E’ ormai puntuale la dichiarazione fuori luogo di Giuseppe Ayala, ex magistrato, che ogni anno ci regala degli sprazzi di lucidità che inducono le nostre menti offuscate alla riflessione.

L’anno scorso, mentre mezza Italia insieme a Salvatore Borsellino, si chiedeva se l’ex Ministro dell’Interno Nicola Mancino avesse incontrato Paolo Borsellino il 1 luglio 1992, Ayala rilasciava un’intervista di punto in bianco confessando che Mancino gli aveva mostrato l’agenda con su scritto l’appuntamento con Borsellino. Su precisazione della giornalista che gli ricordava le contraddittorie versioni di Mancino alternate ad un laconico “non ricordo”, Ayala confermava la sua versione per poi ritrattare curiosamente qualche giorno dopo, quando qualche sparuto giornale faceva notare a Mancino l’affermazione dell’ex magistrato.

Ma Ayala non smette mai di stupirci e quest’anno ha tirato fuori dal cilindro una trovata nuova di zecca e soprattutto dotata di grande senso civico, “Cosa nostra è cambiata, da oltre diciotto anni non uccide più, non è forse giunto il momento di avviare una responsabile, sia pur graduale, rivisitazione delle scorte in circolazione?”. Geniale, mi domando come mai non ci abbia ancora pensato nessuno, mentre noi pensiamo a come difendere i nostri magistrati palermitani e nisseni dagli attacchi mediatici, politici e mafiosi, Ayala suggerisce di levargli l’unica forma di difesa che hanno: la scorta. Eppure anche lui è stato magistrato e lo è stato fino a ridosso del periodo più triste e nero della storia repubblicana, al fianco di giudici del calibro di Paolo Borsellino e Giovanni Falcone. Forse Ayala, essendo fuori dall’ambiente da un po’, non è al corrente dell’allarmante situazione palermitana, come gli ha ricordato il pubblico ministero palermitano Antonino Di Matteo. Basti solo ricordare alcuni episodi che hanno attentato alla vita dei magistrati della sola Palermo nell’ultimo anno, ultimo in ordine cronologico, l’informativa del Viminale che ha rivelato la progettazione di attentati da parte di Cosa Nostra ad edifici simbolo della lotta alla mafia nel capoluogo siciliano: il Palazzo di Giustizia e la Questura. Passiamo poi alle minacce rivolte direttamente ad alcuni magistrati palermitani e nisseni: Antonio Ingroia, Antonino Di Matteo, Sergio Lari, Domenico Gozzo e allo scampato attentato messo a punto dagli uomini del boss Domenico Raccuglia, arrestato il 15 novembre 2009, ai danni del pubblico ministero Antonio Ingroia che, se non ci fosse stata una telecamera puntata sul casolare di Calatafimi in cui aveva trovato rifugio il boss latitante, sarebbe saltato in aria.

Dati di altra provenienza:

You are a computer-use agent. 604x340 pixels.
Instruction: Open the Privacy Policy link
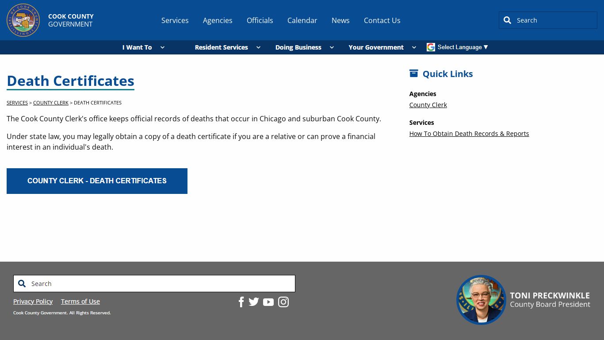coord(33,301)
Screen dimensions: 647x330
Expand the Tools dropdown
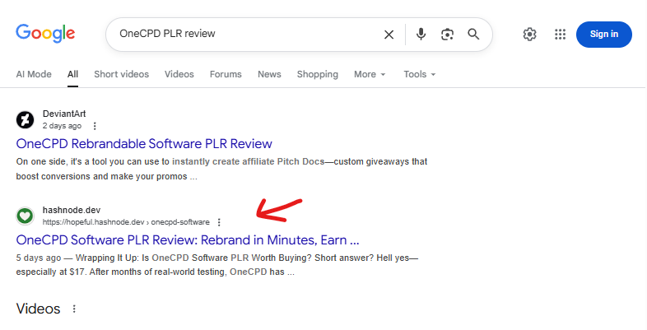419,74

Tutto questo per un semplice motivo, perché a Palermo si lavora molto e si chiacchiera poco, si indaga sulle stragi del ’92, sulla trattativa tra mafia e Stato, su rapporti poco limpidi tra alcuni membri delle forze dell’ordine e i boss mafiosi più sanguinari della storia del nostro paese, sui legami pericolosi tra mafia e politica, mafia e imprenditoria, alta finanza, mondo degli affari…

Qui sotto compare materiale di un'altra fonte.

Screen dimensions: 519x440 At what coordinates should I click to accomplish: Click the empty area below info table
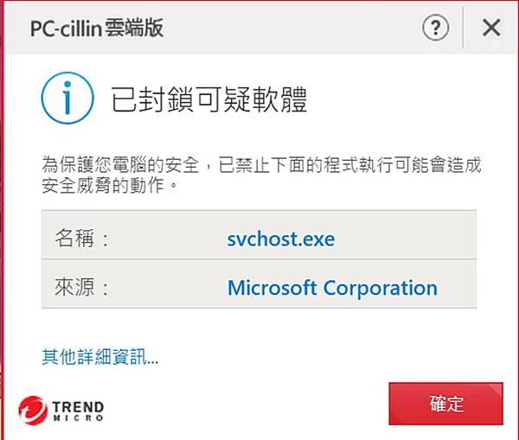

A rincarare la dose ci pensa poi l’arcivescovo di Palermo Paolo Romeo: “Basta con le polemiche sulla visita del Papa perché nessuno si chiede quanto costa alla cittadinanza la cena di un magistrato con gli uomini di scorta o quella di un politico?”. L’arcivescovo parla dei due milioni di euro che i palermitani stanno per sborsare per salutare con la manina fuori dalla finestra il Papa in visita nel capoluogo siciliano, si tratta di soldi pubblici che gli italiani sborsano grazie alla famosa leggina firmata Berlusconi sui grandi eventi che vengono finanziati dal popolo italiano. Nell’elenco dei “grandi” eventi, una serie di visite del Papa nelle città italiane, feste patronali, congressi cattolici, riunioni nazionali delle famiglie numerose… Peccato, invece, che nessuno paghi le cene ai quei magistrati che rischiano la vita ogni giorno per dare a noi un paese più giusto, evidentemente le cene dei magistrati non sono considerate “grandi eventi” e nessuno gli paga per esempio le trasferte (quelle del Papa sono rimborsate sempre per la storiella dei grandi eventi) per andare in giro per l’Italia a parlare di legalità, antimafia e giustizia, compiendo un’opera civica e morale imponente. A volte questi stessi magistrati e quelle stesse scorte di cui parlano Ayala e Romeo sono pure costretti a pagare la benzina delle auto di scorta da sé senza ricevere alcun rimborso dallo Stato che non mette a disposizione dei magistrati e delle forze dell’ordine i fondi necessari per il buon funzionamento della macchina della giustiziai, insomma si pagano la benzina e pure senza lamentarsi. Sembra di essere tornati nel baratro del “se salta in aria Falcone chi ce la ripaga la facciata del palazzo?”, “non sopportiamo più gli schiamazzi degli uomini delle scorte e il rumore delle sirene delle macchine che sfrecciano nella notte” o al più recente “non vogliamo che Ingroia e Teresi accompagnino a scuola i loro figli (all’epoca frequentavano l’asilo) per motivi di sicurezza”.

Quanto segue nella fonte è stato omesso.